Enterohemorrhagic HUS (eHUS), triggered by Shiga toxin (STX), is a thrombotic microangiopathy and major cause of acute kidney injury (AKI) in children. Of those hospitalized, ~65% require dialysis, while others may suffer seizures, neurocognitive deficits from cerebral ischemia, other organ failure ( ~ 30%), and death (3-5%). Long-term sequelae include chronic kidney disease, hypertension, insulin-dependent diabetes, and neurocognitive impairment. No therapeutic agents are effective and/or approved by the Food and Drug Administration, or similar bodies.

Methods

We have identified two potential therapeutic targets—mannose-binding lectin-2 (MBL2) of the lectin complement pathway and clotting factor XIa (FXIa) of the intrinsic coagulation pathway. We previously reported the importance of MBL2 in a mouse model of Shiga Toxin-induced kidney injury, using 3F8, a mouse anti-human MBL2 antibody, and procoagulant activity in an endothelial monolayer model. We now report important roles for both clotting factor XI and MBL2 in this model, employing 3G3, a humanized anti-FXIa antibody, and 3F8 together.

Results

The antibody combination is superior to either antibody alone in reducing glomerular platelet deposition, and to 3F8 in reducing fibrin deposition. Only the combination is effective in lowering AKI, hemolysis, and weight loss.

Conclusion

The antibody combination may have therapeutic application in affected children.

Impact

Enterohemorrhagic hemolytic uremic syndrome causes acute renal failure in 65% of affected children, seizures and neurocognitive deficits from cerebral ischemic events in 3–5%, other organ system failure in 20–30%, and death in 3–5%. There presently exists no specific therapy, only supportive care.

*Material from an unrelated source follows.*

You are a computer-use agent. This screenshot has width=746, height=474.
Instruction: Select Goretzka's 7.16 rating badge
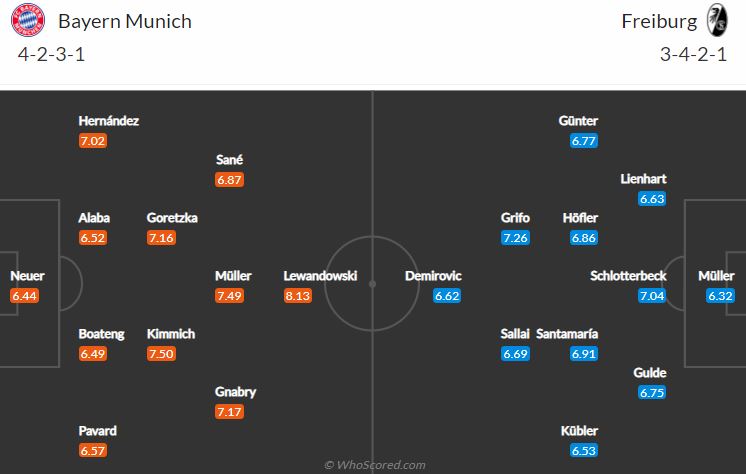(x=161, y=237)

We have found in our mouse model of Shiga Toxin-induced kidney injury that monoclonal antibodies against the mannose binding lectin-2 (MBL2) of the lectin complement pathway, and factor XI/XIa of the contact coagulation pathway show clear benefit used singly, but even greater benefit in combination.

The combination offers promise for an effective first specific therapy.